SPEECH BY TONY LEON, MP, FORMER LEADER OF THE DEMOCRATIC ALLIANCE, CONDOLENCE MOTION ON THE LATE HELEN SUZMAN, NATIONAL ASSEMBLEY, CAPE TOWN, JANUARY 27 2009
On New Year's Day 2009, South Africa and the world mourned the death of Helen Suzman. Yet today, in Parliament, we should celebrate the long-lived life and public service of undoubtedly one of the most distinguished parliamentarians of the past century.
Helen Suzman embodied and fought for the essential principles of the South African Constitution. Her tireless efforts on behalf of the disenfranchised, the disadvantaged and the downtrodden shone a bright and noble light in the darkness of the Apartheid Parliament.
She has bequeathed us a mighty legacy of achievement; a potent example of holding power to account; and proof that the power of conviction can, over time, defeat the convictions of power.
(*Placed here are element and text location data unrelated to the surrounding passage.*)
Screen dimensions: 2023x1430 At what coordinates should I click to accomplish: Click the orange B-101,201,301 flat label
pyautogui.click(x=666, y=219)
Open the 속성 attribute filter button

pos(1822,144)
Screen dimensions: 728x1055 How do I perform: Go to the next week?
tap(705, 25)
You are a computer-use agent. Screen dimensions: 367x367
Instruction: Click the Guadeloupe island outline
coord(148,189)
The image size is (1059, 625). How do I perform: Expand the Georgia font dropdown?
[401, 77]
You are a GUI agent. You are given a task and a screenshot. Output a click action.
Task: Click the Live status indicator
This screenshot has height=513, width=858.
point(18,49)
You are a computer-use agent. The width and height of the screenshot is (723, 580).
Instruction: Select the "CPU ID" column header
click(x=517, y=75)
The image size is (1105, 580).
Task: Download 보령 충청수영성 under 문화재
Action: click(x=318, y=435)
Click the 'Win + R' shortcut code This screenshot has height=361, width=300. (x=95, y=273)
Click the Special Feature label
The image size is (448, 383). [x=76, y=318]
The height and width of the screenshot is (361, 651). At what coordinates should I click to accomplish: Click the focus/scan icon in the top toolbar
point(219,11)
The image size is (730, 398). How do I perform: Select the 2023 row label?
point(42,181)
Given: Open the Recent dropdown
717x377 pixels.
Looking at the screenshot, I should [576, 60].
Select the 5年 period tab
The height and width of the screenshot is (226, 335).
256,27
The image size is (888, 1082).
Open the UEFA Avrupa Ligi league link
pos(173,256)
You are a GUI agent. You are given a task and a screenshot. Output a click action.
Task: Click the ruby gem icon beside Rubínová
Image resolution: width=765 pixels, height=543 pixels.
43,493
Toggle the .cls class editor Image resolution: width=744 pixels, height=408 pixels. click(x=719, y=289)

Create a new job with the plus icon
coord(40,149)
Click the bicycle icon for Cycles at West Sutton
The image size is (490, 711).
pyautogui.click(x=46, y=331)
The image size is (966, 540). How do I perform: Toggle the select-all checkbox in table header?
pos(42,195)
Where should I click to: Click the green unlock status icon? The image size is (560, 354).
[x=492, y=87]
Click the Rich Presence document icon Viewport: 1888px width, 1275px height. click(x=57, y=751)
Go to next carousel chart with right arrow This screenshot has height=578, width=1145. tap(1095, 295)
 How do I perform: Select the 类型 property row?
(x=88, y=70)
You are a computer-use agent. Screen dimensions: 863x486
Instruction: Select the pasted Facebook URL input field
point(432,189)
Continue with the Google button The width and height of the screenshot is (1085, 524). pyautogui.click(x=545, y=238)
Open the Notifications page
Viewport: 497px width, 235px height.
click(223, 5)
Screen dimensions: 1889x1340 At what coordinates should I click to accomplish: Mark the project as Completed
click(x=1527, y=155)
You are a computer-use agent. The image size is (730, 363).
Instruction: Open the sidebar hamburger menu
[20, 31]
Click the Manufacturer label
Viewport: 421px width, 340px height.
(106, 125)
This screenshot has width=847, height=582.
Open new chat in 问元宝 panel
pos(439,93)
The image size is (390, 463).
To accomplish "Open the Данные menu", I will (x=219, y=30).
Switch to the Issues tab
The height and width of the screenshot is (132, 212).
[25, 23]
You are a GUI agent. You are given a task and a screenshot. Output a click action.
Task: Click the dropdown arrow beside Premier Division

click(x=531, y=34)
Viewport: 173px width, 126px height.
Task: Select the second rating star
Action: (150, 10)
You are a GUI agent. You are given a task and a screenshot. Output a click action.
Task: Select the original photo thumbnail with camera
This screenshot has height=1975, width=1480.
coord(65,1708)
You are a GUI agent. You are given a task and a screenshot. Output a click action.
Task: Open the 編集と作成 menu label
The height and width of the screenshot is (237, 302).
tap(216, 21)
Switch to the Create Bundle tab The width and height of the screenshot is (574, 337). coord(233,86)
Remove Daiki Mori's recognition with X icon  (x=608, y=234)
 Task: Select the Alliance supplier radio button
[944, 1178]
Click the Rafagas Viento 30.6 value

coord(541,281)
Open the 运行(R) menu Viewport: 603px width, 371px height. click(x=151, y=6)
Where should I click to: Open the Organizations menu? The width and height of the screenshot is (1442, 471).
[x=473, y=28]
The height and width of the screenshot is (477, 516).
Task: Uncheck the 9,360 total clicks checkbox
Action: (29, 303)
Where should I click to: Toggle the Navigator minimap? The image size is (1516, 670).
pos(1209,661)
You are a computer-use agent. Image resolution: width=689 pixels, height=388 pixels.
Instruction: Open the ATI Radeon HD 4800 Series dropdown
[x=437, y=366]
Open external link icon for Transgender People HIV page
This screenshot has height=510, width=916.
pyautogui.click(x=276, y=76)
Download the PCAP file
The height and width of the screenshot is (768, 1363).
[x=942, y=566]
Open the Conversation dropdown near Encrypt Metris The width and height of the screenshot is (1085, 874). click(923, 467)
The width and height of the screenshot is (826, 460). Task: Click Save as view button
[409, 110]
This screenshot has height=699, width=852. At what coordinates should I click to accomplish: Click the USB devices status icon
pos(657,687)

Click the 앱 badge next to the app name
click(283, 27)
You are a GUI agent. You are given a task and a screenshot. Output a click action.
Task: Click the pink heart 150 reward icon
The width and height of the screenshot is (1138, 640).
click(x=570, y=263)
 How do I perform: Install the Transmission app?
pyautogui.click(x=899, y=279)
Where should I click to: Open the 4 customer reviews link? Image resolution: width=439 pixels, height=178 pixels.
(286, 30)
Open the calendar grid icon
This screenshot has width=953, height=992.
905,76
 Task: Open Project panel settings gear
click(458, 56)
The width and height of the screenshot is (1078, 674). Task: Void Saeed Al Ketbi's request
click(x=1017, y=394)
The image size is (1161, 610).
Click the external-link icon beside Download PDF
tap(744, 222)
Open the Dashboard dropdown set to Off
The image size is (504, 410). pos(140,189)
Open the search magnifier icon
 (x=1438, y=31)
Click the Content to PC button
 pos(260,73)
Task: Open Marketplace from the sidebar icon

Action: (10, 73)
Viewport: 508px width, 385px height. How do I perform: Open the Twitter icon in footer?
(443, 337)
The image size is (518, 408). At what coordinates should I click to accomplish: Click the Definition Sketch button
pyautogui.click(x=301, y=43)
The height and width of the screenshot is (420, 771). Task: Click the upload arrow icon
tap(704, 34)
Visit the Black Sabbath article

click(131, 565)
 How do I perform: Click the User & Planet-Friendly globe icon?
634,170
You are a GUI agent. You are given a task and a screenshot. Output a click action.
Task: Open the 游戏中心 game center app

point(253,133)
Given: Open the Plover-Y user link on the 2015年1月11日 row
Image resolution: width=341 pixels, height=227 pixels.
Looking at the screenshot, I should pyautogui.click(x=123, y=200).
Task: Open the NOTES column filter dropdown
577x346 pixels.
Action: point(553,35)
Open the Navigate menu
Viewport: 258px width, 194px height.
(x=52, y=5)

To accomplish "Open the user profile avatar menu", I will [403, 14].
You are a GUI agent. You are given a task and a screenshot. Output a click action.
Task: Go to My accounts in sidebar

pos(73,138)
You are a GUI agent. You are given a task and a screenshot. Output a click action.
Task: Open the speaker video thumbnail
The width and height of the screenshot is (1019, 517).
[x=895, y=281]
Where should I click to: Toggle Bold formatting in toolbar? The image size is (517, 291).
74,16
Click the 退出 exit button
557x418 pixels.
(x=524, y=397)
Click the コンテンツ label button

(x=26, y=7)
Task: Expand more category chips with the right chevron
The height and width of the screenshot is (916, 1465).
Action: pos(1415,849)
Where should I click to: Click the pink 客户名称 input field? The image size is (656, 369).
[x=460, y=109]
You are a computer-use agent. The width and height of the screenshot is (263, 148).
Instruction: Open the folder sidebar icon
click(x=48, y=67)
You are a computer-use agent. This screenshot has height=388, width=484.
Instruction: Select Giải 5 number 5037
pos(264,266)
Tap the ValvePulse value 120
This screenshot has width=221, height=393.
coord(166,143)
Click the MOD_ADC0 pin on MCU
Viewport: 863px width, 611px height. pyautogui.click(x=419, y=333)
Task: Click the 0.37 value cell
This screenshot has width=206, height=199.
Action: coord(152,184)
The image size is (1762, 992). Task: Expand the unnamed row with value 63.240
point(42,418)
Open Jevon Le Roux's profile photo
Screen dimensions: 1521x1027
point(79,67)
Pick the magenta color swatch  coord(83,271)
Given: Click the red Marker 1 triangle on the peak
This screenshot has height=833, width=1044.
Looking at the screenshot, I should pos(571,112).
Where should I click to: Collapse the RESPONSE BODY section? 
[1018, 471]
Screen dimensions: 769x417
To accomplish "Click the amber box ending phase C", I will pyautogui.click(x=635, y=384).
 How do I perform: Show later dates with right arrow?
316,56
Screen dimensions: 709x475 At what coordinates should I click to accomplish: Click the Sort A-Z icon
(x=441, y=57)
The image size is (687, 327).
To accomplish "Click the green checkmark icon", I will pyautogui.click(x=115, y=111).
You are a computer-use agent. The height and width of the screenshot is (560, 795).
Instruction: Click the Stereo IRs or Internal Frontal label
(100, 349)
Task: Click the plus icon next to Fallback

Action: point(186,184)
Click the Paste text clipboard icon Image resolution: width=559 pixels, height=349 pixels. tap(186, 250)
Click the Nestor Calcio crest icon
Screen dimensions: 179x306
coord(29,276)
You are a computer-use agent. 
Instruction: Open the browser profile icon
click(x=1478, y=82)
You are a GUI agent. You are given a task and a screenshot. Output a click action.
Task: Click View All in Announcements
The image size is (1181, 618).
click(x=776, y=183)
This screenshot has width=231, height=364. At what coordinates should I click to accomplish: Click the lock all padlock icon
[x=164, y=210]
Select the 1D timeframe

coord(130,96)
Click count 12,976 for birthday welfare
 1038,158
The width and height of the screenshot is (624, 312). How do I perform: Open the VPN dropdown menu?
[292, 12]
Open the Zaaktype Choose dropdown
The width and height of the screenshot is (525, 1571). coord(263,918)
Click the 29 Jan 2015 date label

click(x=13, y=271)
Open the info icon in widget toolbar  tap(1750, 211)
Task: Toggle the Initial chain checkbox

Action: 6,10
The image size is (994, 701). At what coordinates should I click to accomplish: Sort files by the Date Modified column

This exceptional, intensely human and very humorous woman was a unique politician. We should look upon her and learn from her. We will not see her like again.
Her 36 years as the Member of Parliament for Houghton, which for 13 years in pre-democratic South Africa was the only white parliamentary constituency to return a liberal member, were unrivalled in their energy and courage, singular in their commitment to principle and the cause of pugnacious opposition. Alone in the House of Assembly - although protected by a surprisingly supportive Speaker and aided by an affirming media - she confronted the juggernaut of the apartheid state. She did not stop its enactments or excesses, but she exposed its perversities and prejudices.
She kept alive the democratic values which that system so assiduously undermined.